I suppose everyone was surprised, even stunned yesterday afternoon to hear the news of Michael Jackson’s death, a terribly sad moment for his family, friends and fans. Like the rest of you I’ve seen a lot of famous people die and even a lot of young famous people die unexpectedly. But for some reason, yesterday in our newsroom, as we tried to follow and figure out what was happening and confirm Jackson’s death, I found myself more shocked than I usually am by these things.
Not sadder or more upset. I don’t think I really felt either of these things more than I have seeing other relatively young people die or seeing their family’s and loved ones’ grief. And please let me say clearly that is not meant with any disrespect. While I liked Jackson’s music and had great respect for his talent, I just didn’t have a strong emotional connection to him.
So, not sadder or more upset, but more shocked. And I was thinking last night, what feels different about this?I think it’s because so much of Michael Jackson’s life seemed like make believe. Sometimes farcical. But always like play acting, somehow. So much theatrics. So many costumes. And on various levels the desire — often frighteningly realized — to deny or defy his physical self, his age and much more. Even the things that seemed terribly serious, perhaps especially those — the trials for child molestation which could have landed him in jail for years or decades — never seemed to stick. Whether he was truly guilty of these accusations or not, it always blew over. All together it conditioned me to think of Jackson as someone whose drama was always just drama — whether it was the threat of prison or vast debts or bizarre physical tribulations — all of it would pass or blow over, perhaps not even have been real, leaving him more or less in place, as weird or surreal as ever, but basically unchanged.

Collected data:
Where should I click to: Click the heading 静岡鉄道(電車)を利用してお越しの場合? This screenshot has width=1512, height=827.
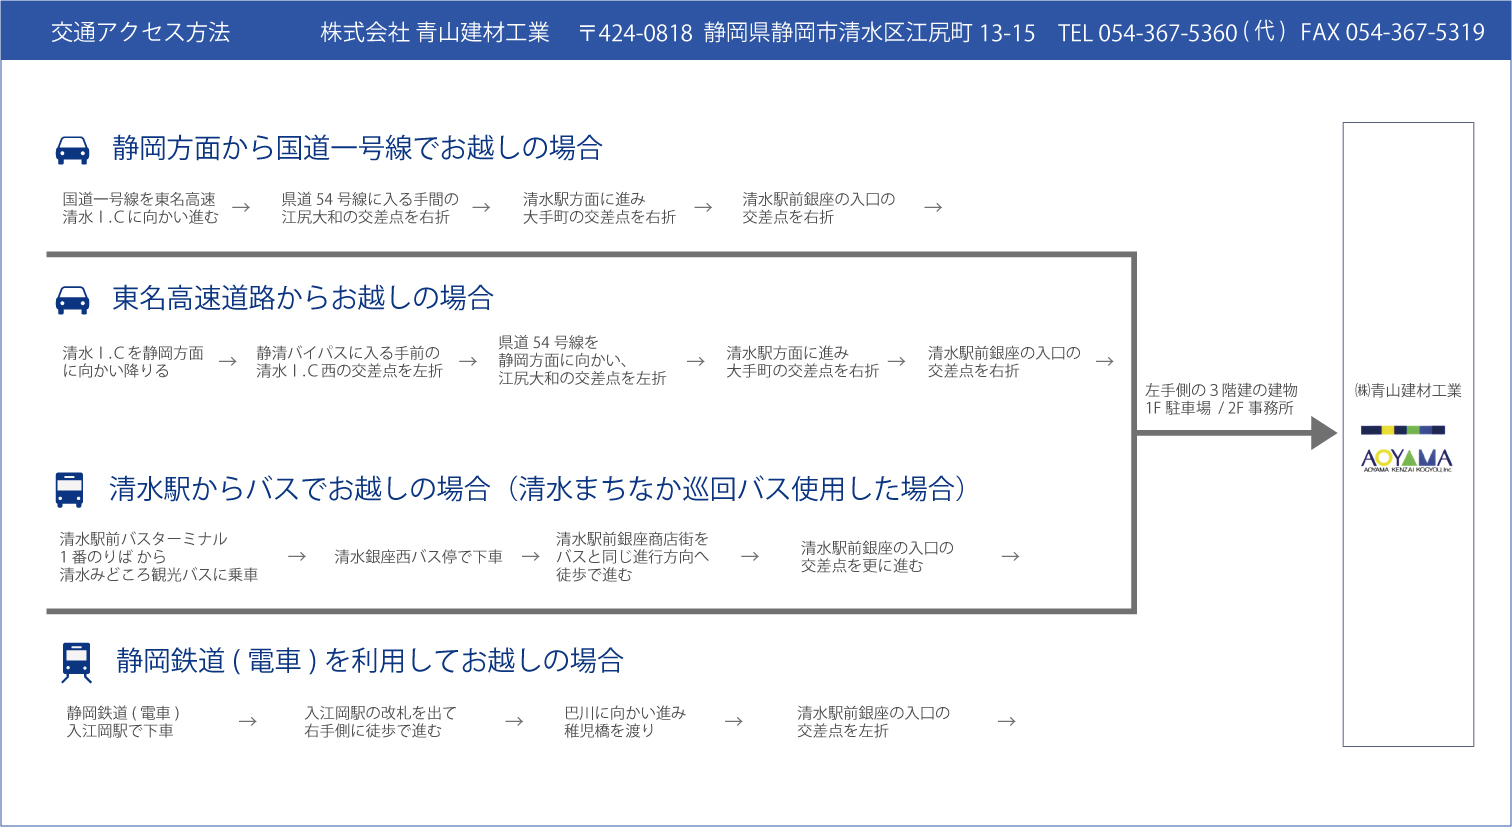click(x=369, y=661)
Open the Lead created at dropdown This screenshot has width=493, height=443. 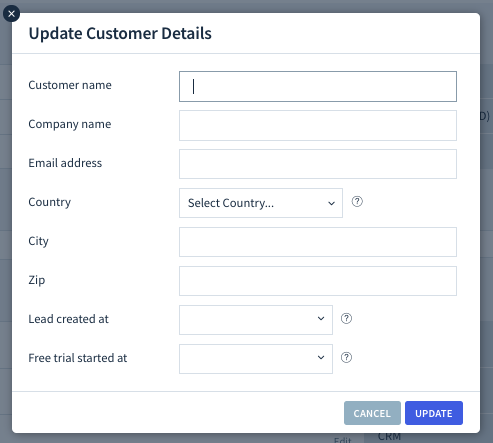tap(256, 320)
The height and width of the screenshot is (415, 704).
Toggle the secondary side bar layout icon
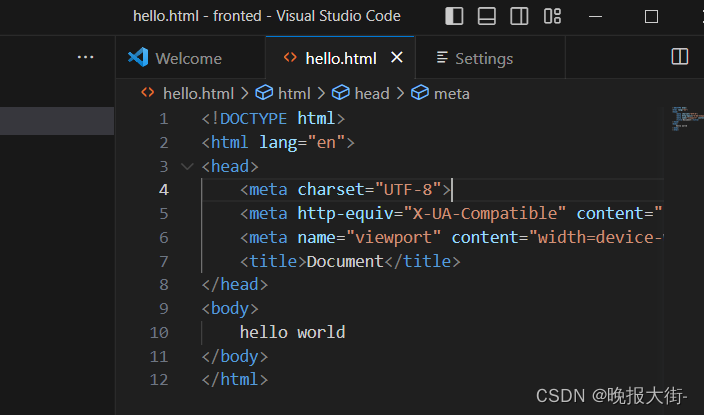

* [Problem description] Copy out the piece above about Michael Jackson's death word for word, from beginning to end.

* [Solution below]
I suppose everyone was surprised, even stunned yesterday afternoon to hear the news of Michael Jackson’s death, a terribly sad moment for his family, friends and fans. Like the rest of you I’ve seen a lot of famous people die and even a lot of young famous people die unexpectedly. But for some reason, yesterday in our newsroom, as we tried to follow and figure out what was happening and confirm Jackson’s death, I found myself more shocked than I usually am by these things.
Not sadder or more upset. I don’t think I really felt either of these things more than I have seeing other relatively young people die or seeing their family’s and loved ones’ grief. And please let me say clearly that is not meant with any disrespect. While I liked Jackson’s music and had great respect for his talent, I just didn’t have a strong emotional connection to him.
So, not sadder or more upset, but more shocked. And I was thinking last night, what feels different about this?I think it’s because so much of Michael Jackson’s life seemed like make believe. Sometimes farcical. But always like play acting, somehow. So much theatrics. So many costumes. And on various levels the desire — often frighteningly realized — to deny or defy his physical self, his age and much more. Even the things that seemed terribly serious, perhaps especially those — the trials for child molestation which could have landed him in jail for years or decades — never seemed to stick. Whether he was truly guilty of these accusations or not, it always blew over. All together it conditioned me to think of Jackson as someone whose drama was always just drama — whether it was the threat of prison or vast debts or bizarre physical tribulations — all of it would pass or blow over, perhaps not even have been real, leaving him more or less in place, as weird or surreal as ever, but basically unchanged.